Thanks for the comments. Thinking back on my question, and reading the responses so far, I see I really didn't think things through to begin with!
 
I dropped the insured price a bit....didn't matter as the price was low enough at purchase and the savings of lower hull price do add up.

Haven't had an insurance claim in 40+ years...why worry now when I could replace in cash and liability, salvage and environmental are good.
 
I dropped the insured price a bit....didn't matter as the price was low enough at purchase and the savings of lower hull price do add up.

Haven't had an insurance claim in 40+ years...why worry now when I could replace in cash and liability, salvage and environmental are good.

There is one other potential issue. With some policies, when an item is insured for less than a certain percentage of it's true value, then partial claims may be prorated as well. Again, if you are prepared to absorb it, no problem. An example would be a $500k boat insured for $300k. The boat has damage of $50k. Insurer only pays $30k less deductible. Pau Hana may jump in with how common this is on marine policies.
 
There is one other potential issue. With some policies, when an item is insured for less than a certain percentage of it's true value, then partial claims may be prorated as well. Again, if you are prepared to absorb it, no problem. An example would be a $500k boat insured for $300k. The boat has damage of $50k. Insurer only pays $30k less deductible. Pau Hana may jump in with how common this is on marine policies.
That process is called "averaging" here. Insure 3/5ths of the boat, get 3/5ths of the claim. I bet there is no corresponding top up if you overinsure. Except "agreed value" total loss cover.
 
Here is the principle:

International Risk Management Institute definition of coinsurance is:

"A property insurance provision that penalizes the insured's loss recovery if the limit of insurance purchased by the insured is not at least equal to a specified percentage (commonly 80 percent) of the value of the insured property. The coinsurance provision specifies that the insured will recover no more than the following: the amount of the loss multiplied by the ratio of the amount of insurance purchased (the limit of insurance) to the amount of insurance required (the value of the property on the date of loss multiplied by the coinsurance percentage), less the deductible."

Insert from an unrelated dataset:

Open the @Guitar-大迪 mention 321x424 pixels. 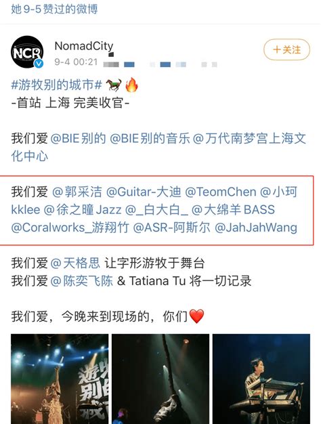(x=144, y=192)
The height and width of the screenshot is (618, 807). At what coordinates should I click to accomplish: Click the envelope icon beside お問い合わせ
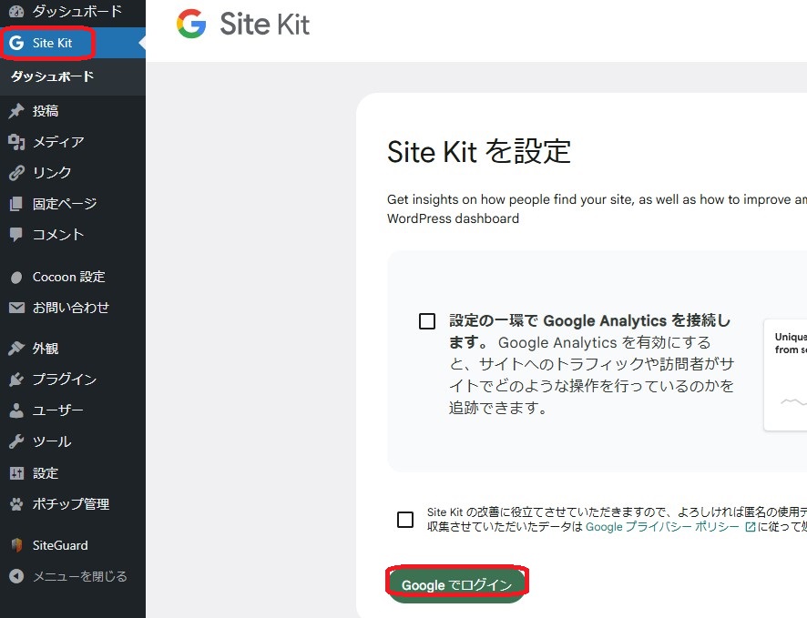[x=16, y=308]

If a Coinsurance percentage is shown in the Declarations, the following condition applies

a. We will not pay the full amount of any "loss" if the value of Covered Property at the time of "loss" times the Coinsurance percentage shown for it in the Declarations is greater than the Limit of Insurance for the property. Instead, we will determine the most we will pay using the following steps:

(1) Multiply the value of Covered Property at the time of "loss" by the Coinsurance percentage;

(2) Divide the Limit of Insurance of the property by the figure determined in step (1);

(3) Multiply to the total amount of "loss", before the application of any deductible, by the figure determined in step (2); and

(4) Subtract the deductible from the figure determined in step (3)

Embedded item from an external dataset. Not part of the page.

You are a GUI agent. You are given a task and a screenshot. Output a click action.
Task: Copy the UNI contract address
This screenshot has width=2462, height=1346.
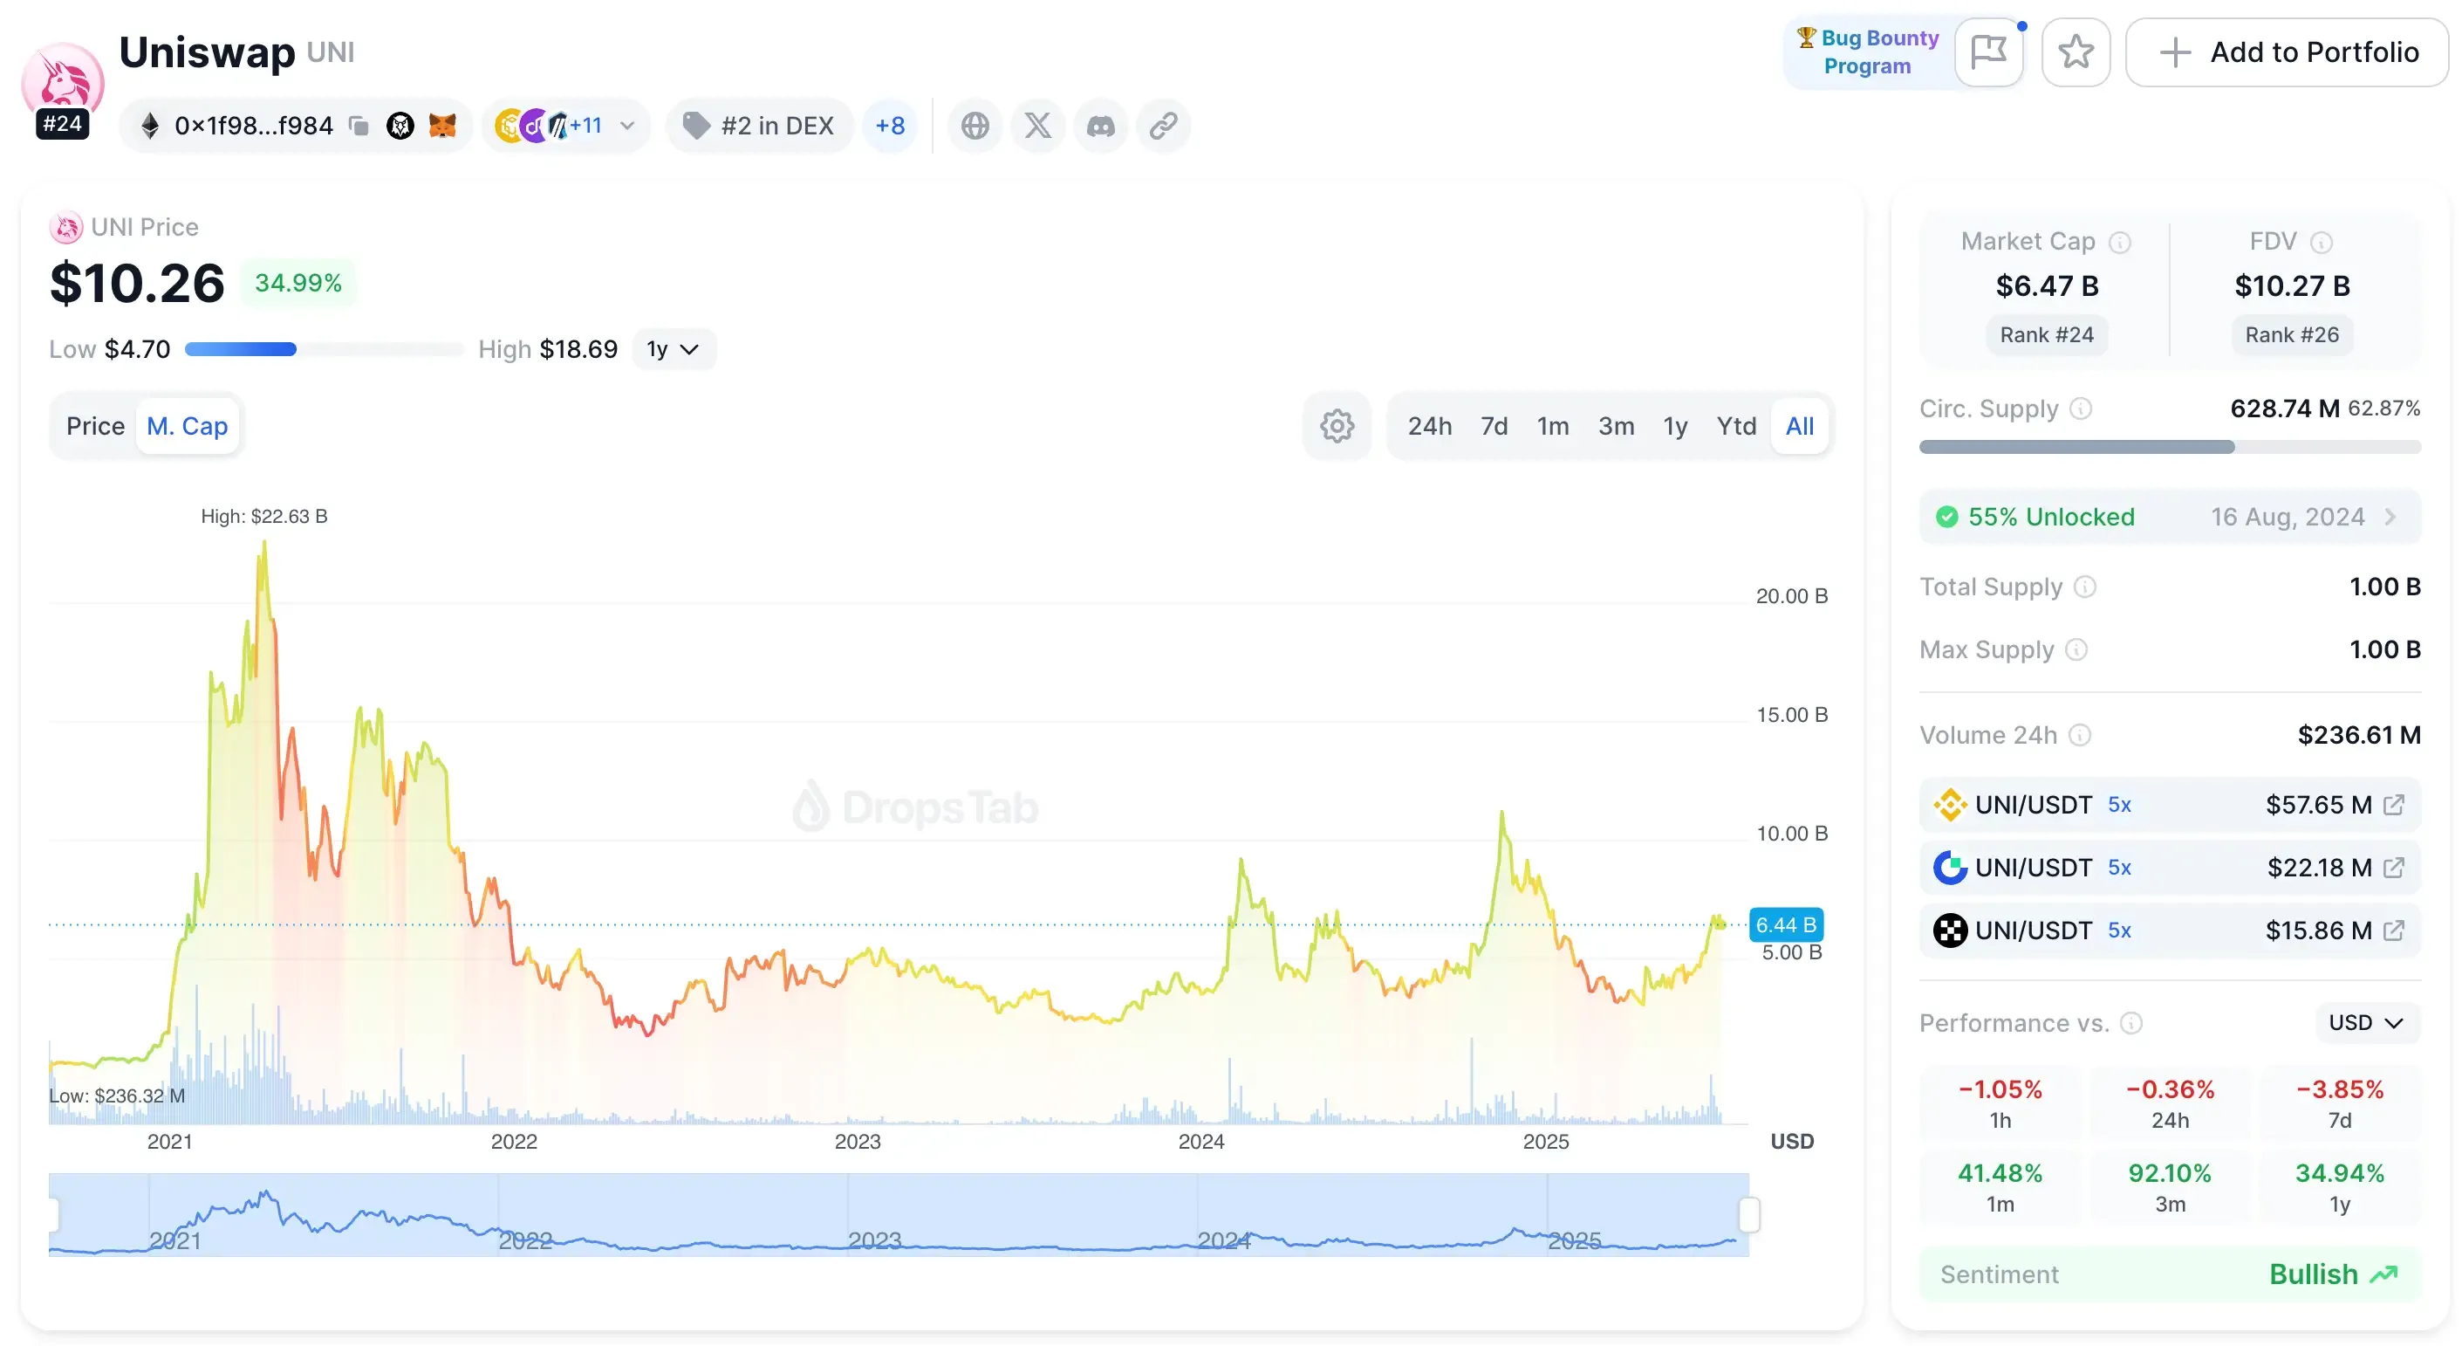coord(359,125)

We will pay the amount determined in step (4) or the Limit of Insurance, whichever is less. For the remainder, you will either have to rely on other insurance or absorb the "loss" yourself​

Actually, this issue has often come about by agents trying to reach price points to get the insured's business.
 
Easy he wants $100000 more than its worth .Or you pay $350000 it burns to the water line then the insurance company will give you $150000 as thats what they think it was worth ;)

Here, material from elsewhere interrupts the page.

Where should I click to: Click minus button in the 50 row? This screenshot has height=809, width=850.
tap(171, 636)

My "agreed value" on my boat was by providing the insurance company a independent valuation which just happened to be 20% more than I payed but that was out of my hands as the insurance company provided a list of valuers for us to pick from may be different over there

What the boat is worth and what you insure it for are two different things. The insurance company probably won't do an agreed value for more than a surveyor says it's worth but will certainly insure it for less. The amount of insurance has to insure what is owed on the boat if it is financed so a lot of folks insure that amount and "self insure" the rest.